Jean and Mark Bernstein argue in a new U.S. Bankruptcy Court filing that Flying Star’s unsecured creditors committee has put forth a “fundamentally flawed” reorganization plan for the business. The committee proposes selling Flying Star, a six-restaurant chain, at an auction. Southwest Brands, parent company of Garduño’s and Keva Juice, has already agreed to bid $2.5 million for Flying Star with the intent to keep it open.
The Bernsteins have offered a competing reorganization plan under which they would give up their existing equity and inject $1.5 million to stay in control and keep the company running. They say in a disclosure statement filed Tuesday that the many expenses associated with implementing the committee’s plan would ultimately limit the payout to Flying Star’s general unsecured creditors. That group has a collective $3.7 million in allowed claims, according to the document. The Bernsteins allege that unsecured creditors would get only 6.72 percent of the value of those claims under the committee’s plan versus 20.52 percent under the Bernsteins’ plan.
Priority claims get paid in full immediately under both plans. Each also would pay in full secured claims — like those from lenders — although the Bernsteins’ plan would pay them back in monthly installments over time, while the committee’s plan would pay them immediately with the auction proceeds.
The bankruptcy judge has not yet reviewed or approved either plan or disclosure statement, a necessary step before the affected creditors get to vote on them, according to the Bernsteins’ attorney, James Askew.
The Bernsteins filed their original reorganization plan and disclosure statement about two weeks before the committee filed its own. The couple’s new filing represents an amended version, this one offering a pointed takedown of the committee’s proposal. Unsecured creditors, they argue, would get less money because of various costs associated with the committee’s plan. Those costs include a $120,000 earmark to sue the Bernsteins and their other companies for money believed to be owed to Flying Star; the taxes associated with the company’s sale (estimated by the Bernsteins at $380,000); and the expenses a new owner would incur to keep the restaurants running.

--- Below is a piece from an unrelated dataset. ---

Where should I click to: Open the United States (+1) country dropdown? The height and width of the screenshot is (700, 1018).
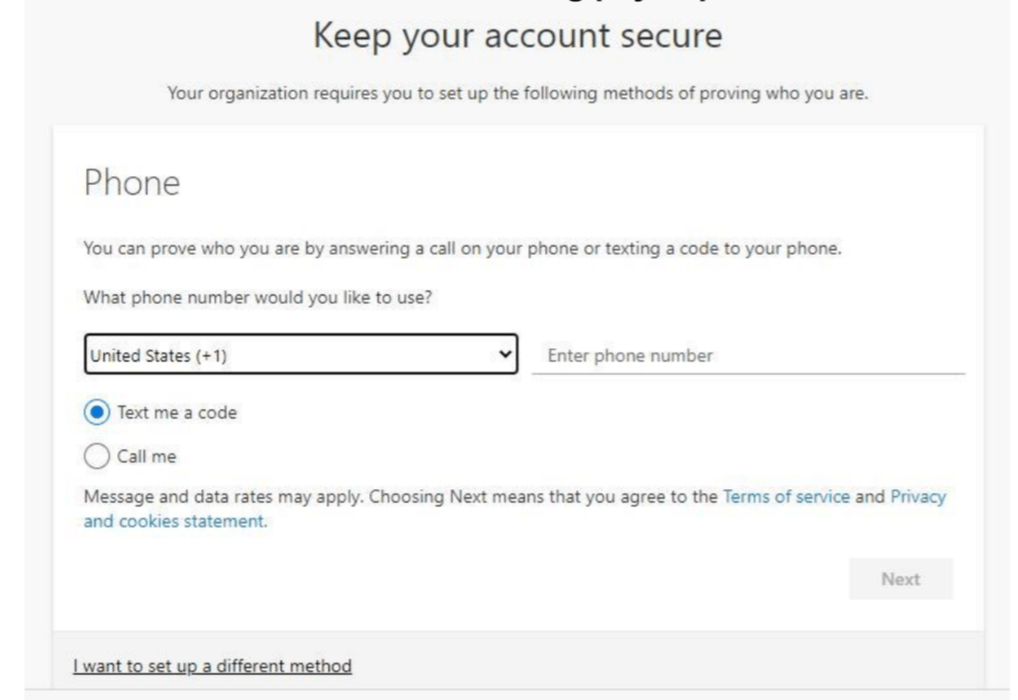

“Flying Star is not a turnkey operation,” the Bernsteins’ filing states, noting that the cafe chain relies on resources from the Bernsteins’ other company, Rio Chan Brands. “…In order for another operator, such as Southwest Brands, to operate Flying Star, it would need to replace all of the interconnected registers, inventory control, ordering and invoicing services it uses, which are owned by Rio Chan Brands.”
The committee’s attorney, Paul Fish, said that means the Bernsteins aren’t giving any competing bidders a fair chance.
“By refusing to allow a buyer to use the software that they contend is crucial, they are violating the principle that they have to give a competing bidder a fair shot,” he said in an email Thursday.
The Bernsteins’ new document also argues that any creditor attempt to sue the Bernsteins for mismanaging the company would “be meritless, drag on for years and generally waste money” that the creditors might otherwise get.
“…the known hidden costs, complexity, and unsubstantiated promises of additional monies obtained through proposed and protracted litigation against the Bernsteins shows the (committee’s) plan for what it is — smoke and mirrors,” the filing states.
Askew told the Journal in an email that the committee’s plan “can’t deliver what it promises” and encouraged creditors to wait to form any conclusions until they get official notification from the court regarding the plans.